Scan the records for the word "section". Report each line where it occurs.
++++ SUPPLIED DATA ++++
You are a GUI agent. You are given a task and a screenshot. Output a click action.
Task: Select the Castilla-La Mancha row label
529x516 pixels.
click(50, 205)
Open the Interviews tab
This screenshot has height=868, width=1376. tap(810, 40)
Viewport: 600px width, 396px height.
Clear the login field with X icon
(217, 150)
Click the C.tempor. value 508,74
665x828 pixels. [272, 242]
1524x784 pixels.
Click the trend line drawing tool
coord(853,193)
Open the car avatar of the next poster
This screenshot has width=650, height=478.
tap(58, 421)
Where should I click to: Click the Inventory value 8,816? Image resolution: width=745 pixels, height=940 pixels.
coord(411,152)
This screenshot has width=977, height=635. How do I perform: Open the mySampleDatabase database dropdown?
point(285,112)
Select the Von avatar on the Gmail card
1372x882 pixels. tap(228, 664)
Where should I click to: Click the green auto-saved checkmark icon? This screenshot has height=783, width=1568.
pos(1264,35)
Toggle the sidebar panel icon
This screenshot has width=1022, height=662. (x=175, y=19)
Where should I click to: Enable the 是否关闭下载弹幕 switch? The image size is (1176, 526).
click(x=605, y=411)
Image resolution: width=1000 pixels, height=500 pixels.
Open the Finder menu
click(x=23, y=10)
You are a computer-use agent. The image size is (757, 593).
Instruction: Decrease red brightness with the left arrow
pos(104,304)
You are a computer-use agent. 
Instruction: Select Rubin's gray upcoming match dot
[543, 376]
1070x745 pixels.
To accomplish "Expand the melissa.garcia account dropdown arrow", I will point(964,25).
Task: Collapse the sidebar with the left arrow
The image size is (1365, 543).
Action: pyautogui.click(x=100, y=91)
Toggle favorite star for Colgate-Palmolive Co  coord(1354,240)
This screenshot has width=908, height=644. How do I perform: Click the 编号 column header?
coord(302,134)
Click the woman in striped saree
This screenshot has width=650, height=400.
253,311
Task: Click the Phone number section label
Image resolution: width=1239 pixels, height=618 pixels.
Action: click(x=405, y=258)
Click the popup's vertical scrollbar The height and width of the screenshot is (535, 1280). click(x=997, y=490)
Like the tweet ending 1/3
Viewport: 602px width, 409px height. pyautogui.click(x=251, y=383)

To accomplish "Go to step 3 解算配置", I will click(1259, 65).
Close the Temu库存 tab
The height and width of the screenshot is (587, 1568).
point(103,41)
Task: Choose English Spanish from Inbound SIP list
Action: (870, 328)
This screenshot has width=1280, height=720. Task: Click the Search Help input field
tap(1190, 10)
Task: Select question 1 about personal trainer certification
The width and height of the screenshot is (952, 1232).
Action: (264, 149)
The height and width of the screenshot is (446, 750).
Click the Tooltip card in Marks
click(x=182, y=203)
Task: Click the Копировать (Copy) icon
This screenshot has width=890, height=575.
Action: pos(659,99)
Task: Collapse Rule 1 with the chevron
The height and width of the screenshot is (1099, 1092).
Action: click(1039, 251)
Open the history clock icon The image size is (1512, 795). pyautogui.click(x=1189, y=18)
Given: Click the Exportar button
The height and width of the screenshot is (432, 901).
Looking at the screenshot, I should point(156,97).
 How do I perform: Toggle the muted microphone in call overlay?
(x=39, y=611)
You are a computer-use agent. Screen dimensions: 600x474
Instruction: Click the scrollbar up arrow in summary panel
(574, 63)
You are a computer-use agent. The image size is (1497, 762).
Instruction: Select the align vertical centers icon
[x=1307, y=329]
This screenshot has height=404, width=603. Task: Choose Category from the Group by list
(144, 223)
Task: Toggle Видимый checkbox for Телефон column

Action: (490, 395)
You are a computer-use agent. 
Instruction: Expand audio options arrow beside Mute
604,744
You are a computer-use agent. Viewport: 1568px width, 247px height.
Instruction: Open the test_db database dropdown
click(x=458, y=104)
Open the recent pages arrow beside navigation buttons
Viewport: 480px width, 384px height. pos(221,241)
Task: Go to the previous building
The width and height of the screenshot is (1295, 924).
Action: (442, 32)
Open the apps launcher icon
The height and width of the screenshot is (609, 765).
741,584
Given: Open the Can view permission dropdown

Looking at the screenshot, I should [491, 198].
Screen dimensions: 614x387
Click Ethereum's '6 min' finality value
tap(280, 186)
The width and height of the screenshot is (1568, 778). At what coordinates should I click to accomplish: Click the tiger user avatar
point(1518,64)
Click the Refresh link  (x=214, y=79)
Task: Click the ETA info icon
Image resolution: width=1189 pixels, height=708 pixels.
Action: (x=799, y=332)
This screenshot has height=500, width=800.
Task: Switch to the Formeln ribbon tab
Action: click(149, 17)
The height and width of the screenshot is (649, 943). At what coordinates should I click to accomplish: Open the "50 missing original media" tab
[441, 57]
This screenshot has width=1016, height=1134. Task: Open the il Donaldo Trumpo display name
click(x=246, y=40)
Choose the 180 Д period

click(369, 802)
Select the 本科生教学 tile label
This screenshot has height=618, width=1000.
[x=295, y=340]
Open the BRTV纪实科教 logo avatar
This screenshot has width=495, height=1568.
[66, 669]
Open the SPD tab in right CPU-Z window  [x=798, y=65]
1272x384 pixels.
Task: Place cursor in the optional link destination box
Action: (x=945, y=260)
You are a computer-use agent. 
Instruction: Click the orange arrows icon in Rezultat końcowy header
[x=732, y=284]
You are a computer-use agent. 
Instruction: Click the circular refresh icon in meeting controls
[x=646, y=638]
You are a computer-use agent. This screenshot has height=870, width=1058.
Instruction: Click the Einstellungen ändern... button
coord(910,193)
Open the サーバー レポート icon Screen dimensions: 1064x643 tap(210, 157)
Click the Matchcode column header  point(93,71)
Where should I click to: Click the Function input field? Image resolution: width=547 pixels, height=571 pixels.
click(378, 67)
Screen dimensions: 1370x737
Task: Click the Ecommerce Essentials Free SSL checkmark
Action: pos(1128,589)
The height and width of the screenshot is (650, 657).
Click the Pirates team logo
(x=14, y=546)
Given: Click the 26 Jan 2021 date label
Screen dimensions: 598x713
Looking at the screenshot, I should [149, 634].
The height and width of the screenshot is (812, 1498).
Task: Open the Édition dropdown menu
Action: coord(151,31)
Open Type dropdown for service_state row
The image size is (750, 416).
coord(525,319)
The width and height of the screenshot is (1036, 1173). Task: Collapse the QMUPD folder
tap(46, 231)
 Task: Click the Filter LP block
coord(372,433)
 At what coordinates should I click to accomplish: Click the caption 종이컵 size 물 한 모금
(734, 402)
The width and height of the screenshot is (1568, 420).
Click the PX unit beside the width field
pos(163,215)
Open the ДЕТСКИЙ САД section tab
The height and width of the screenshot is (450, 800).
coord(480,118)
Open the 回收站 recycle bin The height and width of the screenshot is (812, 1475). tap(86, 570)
++++
## REPLY
Task: Click the Phone number section label
Open the ДЕТСКИЙ САД section tab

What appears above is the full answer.